Implications: This would permit the subdivision of the subject site to go ahead. It is considered that support of the development would not jeopardise or lead to an abandonment of the minimum lot size requirement under cl. 4.1 of Shoalhaven Local Environmental plan 2014 (SLEP).
This is due to the subdivision of dual occupancy development beneath the minimum lot size in the R2 Low Density Residential zone is permitted under cl. 4.1A(4).
Council has recently approved a similar DA at 68 Yeovil Drive Bombaderry (SF10873) and 111 Elizabeth Drive Vincentia (SF10923) at the Development & Environment Committee on 7 September 2021 [MIN21.623] and Ordinary Council Meeting on 9th of May 2022 [MIN22.327] respectively.
2. Refuse the Development Application (DA).
Implications: The development is unable to proceed as applied for. The applicant can, however, apply for a section 8.2A review of Council’s decision and/or could lodge an appeal with the NSW Land and Environment Court (LEC) against Council’s decision.
3. Adopt an alternative recommendation.
Implications: Council will need to specify an alternative recommendation and advise staff accordingly.
Figure 1 – Locality Plan
Figure 2 – Site Shown Highlighted in Yellow
Background
Proposed Development
The proposed development is to subdivide the approved attached dual occupancy dwelling that was approved on Lot 6 DP 234796 under DA17/1900 on 4th April 2018.
A subdivision plan prepared by Andrew George Johnson dated 29th January 2021 is included at Attachment 3.
A summary of the proposed lots is as follows:
• Proposed Lot 1 – is approximately 350.5m2 with approximate average width of 7.75m and depth of 41.6 that fronts Silver Sands Drive.
• Proposed Lot 2 – is approximately 319.6m2 with approximate average width of 7.955m and depth of 40.9m that fronts Edward Street.
The proposal is for subdivision only (of an existing and approved development) and therefore, the physical environment does not change from what was proposed in DA17/1900. No vegetation removal results from the proposal.
The proposed subdivision can be seen below in Figure 3:
Figure 3: Subdivision Plan
Subject Land
The property is Lot 6 DP 234796 which is located at 13 Silver Sands Drive, Berrara (Subject Site). The subject site is approximately 1.6km south from the Cudmirrah village centre.

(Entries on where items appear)
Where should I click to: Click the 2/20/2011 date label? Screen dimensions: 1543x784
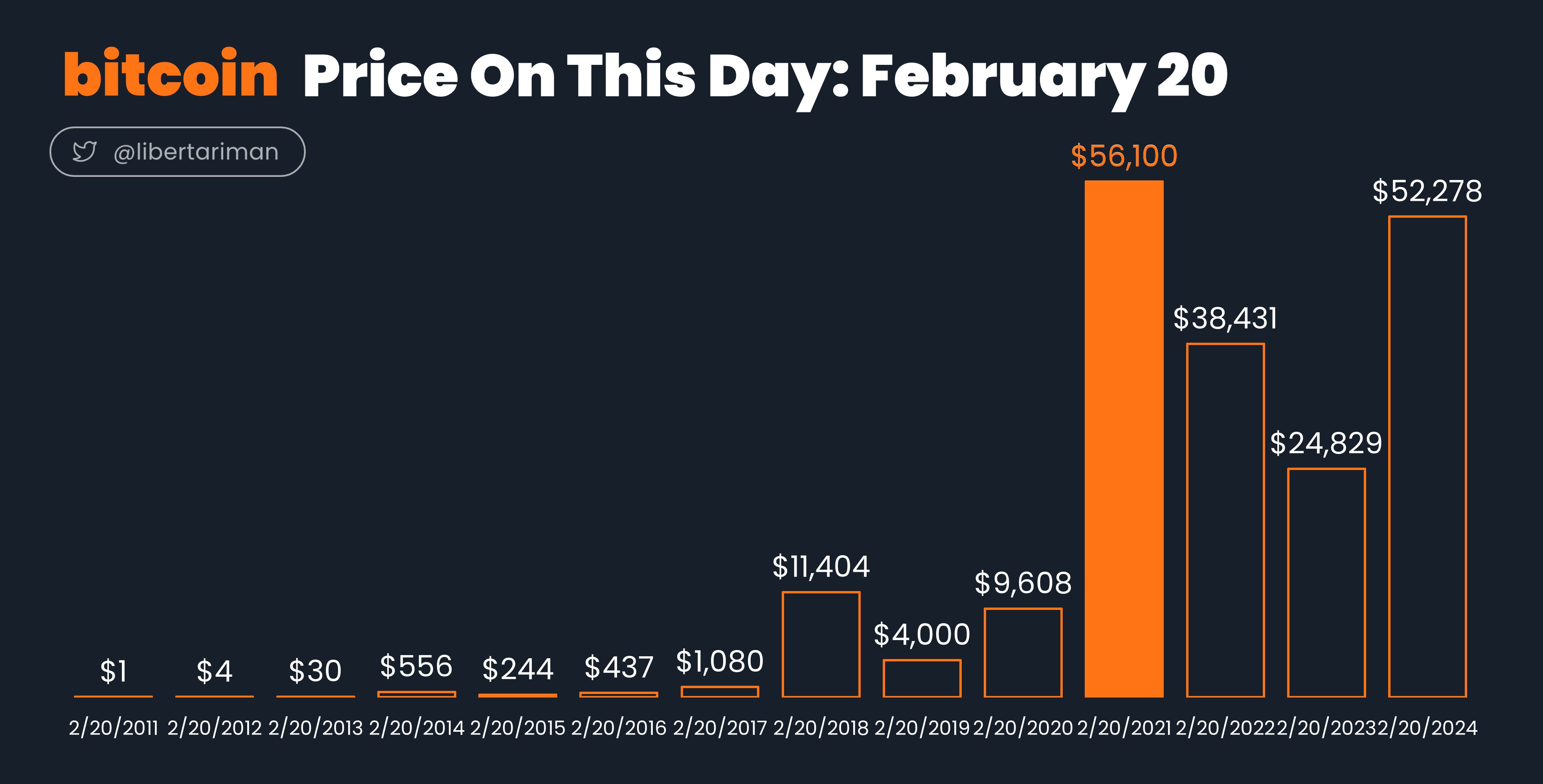click(x=113, y=728)
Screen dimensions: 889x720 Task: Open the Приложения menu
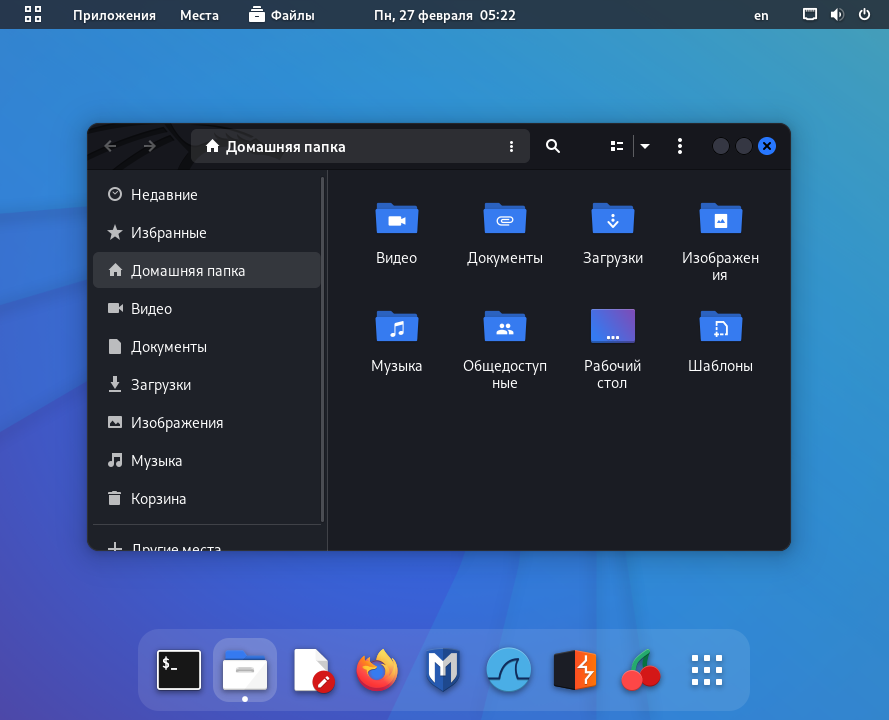114,15
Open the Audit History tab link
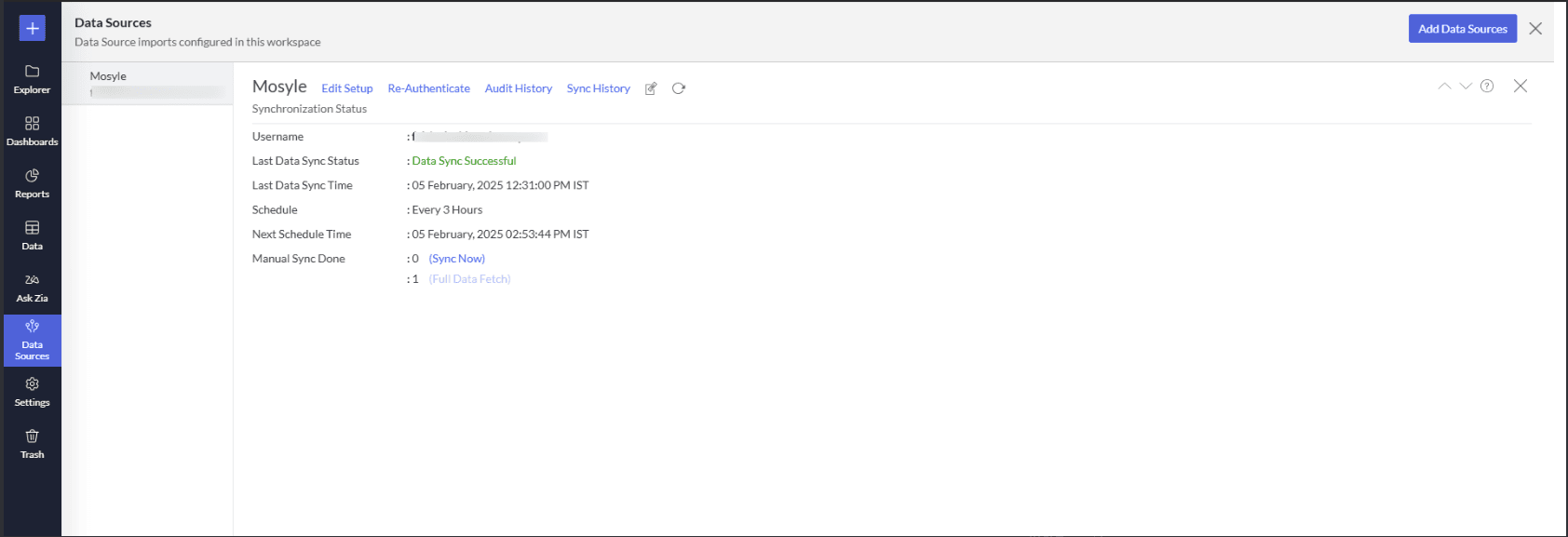The width and height of the screenshot is (1568, 537). tap(518, 88)
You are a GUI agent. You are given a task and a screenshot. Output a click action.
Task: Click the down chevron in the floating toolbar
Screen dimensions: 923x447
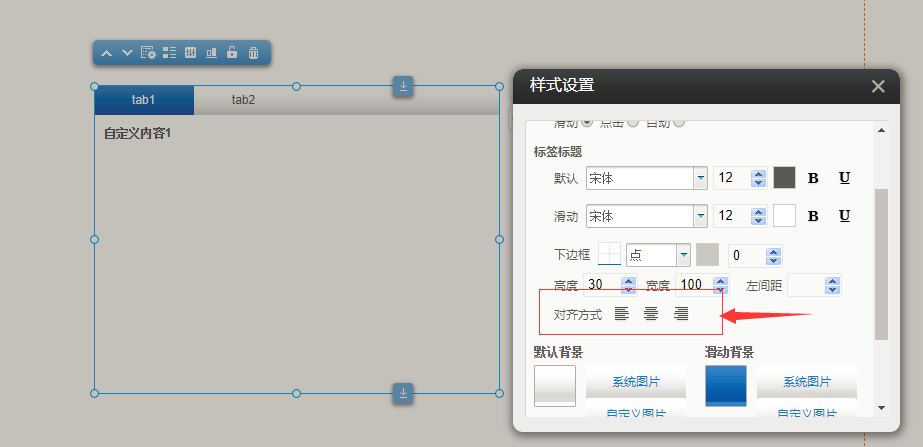tap(127, 53)
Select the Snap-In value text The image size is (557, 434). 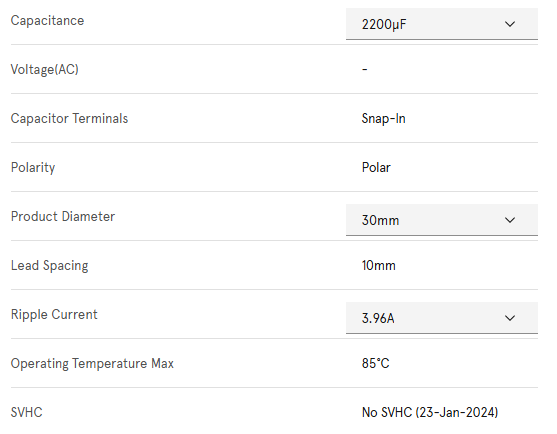(x=383, y=119)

● **SHORT TASK**
Reproduce everything in the council report from "The proposal is" down to "from the proposal.".

● **FINISHED EXERCISE**
The proposal is for subdivision only (of an existing and approved development) and therefore, the physical environment does not change from what was proposed in DA17/1900. No vegetation removal results from the proposal.